Green Eggs and Ham Casserole
Serves 4 to 6
This is a fabulous breakfast or brunch casserole, a great side dish or, if you omit the ham, a main course vegetarian meal. Reduced-fat or fat-free mayonnaise is not recommended for this recipe, as it will change the flavor and texture of the dish.

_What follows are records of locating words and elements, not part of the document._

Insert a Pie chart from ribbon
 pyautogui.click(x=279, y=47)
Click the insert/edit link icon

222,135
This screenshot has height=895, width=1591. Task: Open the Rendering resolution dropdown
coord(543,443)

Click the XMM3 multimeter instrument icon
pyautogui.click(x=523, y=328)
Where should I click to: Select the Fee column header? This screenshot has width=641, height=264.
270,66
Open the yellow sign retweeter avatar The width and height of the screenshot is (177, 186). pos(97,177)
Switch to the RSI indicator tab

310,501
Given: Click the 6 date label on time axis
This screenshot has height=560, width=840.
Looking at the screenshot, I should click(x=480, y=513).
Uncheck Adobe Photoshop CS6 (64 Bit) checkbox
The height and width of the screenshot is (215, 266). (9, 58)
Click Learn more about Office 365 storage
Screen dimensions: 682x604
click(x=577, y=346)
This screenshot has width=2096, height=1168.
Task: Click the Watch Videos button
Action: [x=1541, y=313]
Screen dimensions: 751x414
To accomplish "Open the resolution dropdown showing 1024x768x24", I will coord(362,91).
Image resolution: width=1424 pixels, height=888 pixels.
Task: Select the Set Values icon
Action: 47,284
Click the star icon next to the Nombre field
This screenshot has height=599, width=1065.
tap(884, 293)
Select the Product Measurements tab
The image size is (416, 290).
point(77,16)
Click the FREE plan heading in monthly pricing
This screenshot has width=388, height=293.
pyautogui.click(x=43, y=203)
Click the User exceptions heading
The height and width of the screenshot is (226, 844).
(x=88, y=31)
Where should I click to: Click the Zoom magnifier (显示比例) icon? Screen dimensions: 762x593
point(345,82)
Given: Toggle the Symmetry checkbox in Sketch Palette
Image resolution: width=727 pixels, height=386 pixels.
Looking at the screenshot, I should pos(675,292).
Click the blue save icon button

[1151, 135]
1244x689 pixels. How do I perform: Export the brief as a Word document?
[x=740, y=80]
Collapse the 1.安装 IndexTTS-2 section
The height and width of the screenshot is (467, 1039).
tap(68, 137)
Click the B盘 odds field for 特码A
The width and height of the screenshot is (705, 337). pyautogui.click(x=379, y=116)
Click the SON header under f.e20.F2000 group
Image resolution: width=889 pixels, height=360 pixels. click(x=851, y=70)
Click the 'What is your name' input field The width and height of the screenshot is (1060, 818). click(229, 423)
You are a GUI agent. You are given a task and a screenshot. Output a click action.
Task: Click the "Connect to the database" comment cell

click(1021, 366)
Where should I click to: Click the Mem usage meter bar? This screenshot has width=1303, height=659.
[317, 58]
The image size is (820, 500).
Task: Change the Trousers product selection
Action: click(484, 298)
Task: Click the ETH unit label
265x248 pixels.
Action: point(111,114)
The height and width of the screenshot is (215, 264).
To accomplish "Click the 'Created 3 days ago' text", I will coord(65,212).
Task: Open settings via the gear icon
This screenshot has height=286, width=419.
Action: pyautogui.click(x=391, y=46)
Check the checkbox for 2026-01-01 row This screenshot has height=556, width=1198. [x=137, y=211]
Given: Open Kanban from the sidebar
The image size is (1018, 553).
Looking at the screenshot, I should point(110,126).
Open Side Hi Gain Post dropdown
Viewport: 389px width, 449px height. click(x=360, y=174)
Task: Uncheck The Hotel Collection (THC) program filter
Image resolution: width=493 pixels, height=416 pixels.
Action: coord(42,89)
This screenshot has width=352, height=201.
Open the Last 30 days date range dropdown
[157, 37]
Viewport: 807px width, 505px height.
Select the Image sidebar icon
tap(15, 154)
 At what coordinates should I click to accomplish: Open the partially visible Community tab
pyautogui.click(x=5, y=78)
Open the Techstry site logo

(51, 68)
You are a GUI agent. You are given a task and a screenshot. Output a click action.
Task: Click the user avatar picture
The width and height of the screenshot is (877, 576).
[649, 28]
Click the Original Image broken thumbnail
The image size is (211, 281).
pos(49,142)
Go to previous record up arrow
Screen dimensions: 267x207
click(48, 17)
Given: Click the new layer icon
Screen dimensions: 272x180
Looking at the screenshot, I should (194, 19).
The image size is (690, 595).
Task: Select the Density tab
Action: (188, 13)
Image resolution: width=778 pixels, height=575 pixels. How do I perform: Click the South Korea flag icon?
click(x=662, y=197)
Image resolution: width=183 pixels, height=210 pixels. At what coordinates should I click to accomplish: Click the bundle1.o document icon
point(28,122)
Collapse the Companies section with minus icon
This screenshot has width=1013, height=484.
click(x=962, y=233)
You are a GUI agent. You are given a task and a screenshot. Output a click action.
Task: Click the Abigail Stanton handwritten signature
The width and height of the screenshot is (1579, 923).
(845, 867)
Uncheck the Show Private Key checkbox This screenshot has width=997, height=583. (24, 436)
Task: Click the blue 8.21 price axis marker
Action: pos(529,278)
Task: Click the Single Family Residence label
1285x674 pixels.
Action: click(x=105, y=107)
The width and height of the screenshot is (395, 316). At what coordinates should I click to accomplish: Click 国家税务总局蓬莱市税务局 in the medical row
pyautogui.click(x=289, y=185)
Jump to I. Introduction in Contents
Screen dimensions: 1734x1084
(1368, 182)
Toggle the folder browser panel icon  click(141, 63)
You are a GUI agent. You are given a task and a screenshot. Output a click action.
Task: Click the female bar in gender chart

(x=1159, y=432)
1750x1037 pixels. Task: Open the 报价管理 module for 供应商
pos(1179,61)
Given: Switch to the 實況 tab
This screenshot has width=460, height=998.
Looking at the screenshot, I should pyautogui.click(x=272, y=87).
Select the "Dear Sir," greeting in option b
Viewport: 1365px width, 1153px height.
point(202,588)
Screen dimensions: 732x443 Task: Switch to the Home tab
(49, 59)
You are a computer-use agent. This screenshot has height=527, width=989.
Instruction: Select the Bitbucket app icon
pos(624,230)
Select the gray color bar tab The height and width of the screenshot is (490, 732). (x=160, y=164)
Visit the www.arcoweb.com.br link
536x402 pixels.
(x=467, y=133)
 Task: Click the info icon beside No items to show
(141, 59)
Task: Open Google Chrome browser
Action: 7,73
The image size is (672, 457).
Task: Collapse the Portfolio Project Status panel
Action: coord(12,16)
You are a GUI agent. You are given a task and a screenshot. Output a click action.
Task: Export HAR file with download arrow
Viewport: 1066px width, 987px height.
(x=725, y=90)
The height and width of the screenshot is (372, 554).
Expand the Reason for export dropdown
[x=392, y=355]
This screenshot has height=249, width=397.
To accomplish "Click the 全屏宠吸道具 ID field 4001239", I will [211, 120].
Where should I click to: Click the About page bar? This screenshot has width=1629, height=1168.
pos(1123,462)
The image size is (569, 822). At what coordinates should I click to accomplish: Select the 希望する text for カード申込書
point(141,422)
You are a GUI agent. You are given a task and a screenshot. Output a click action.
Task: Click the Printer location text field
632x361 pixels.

2 packages frozen chopped spinach, thawed and squeezed dry
1-1/2 cups Spectrum Organic Mayonnaise with Olive Oil
6 to 8 hard-cooked eggs, peeled and chopped
2 cups cooked ham, diced
3 green onions, roots removed and discarded, white and green tops chopped
1/8 teaspoon crushed red pepper flakes
1 teaspoon freshly ground black pepper
1 teaspoon garlic salt
½ teaspoon freshly grated nutmeg
1-1/2 cups Ian’s Natural Foods Panko Breadcrumbs (Italian Style) or seasoned bread crumbs
1 cup shredded Parmesan cheese
3 tablespoons butter, softened
Preheat the oven to 350⁰. In a large bowl, mix spinach, ham, mayonnaise, eggs, onions, red and black pepper, garlic salt, nutmeg, 1/2 cup of bread crumbs and 1/2 cup of Parmesan cheese until well combined. Spray a 1-1/2 qt. baking dish with cooking oil spray. Spoon the spinach mixture into the greased baking dish.
In a small bowl, mix together butter, remaining breadcrumbs and remaining Parmesan cheese. Spread mixture over casserole.
Bake for 25 to 30 minutes, until heated through and the topping is lightly browned.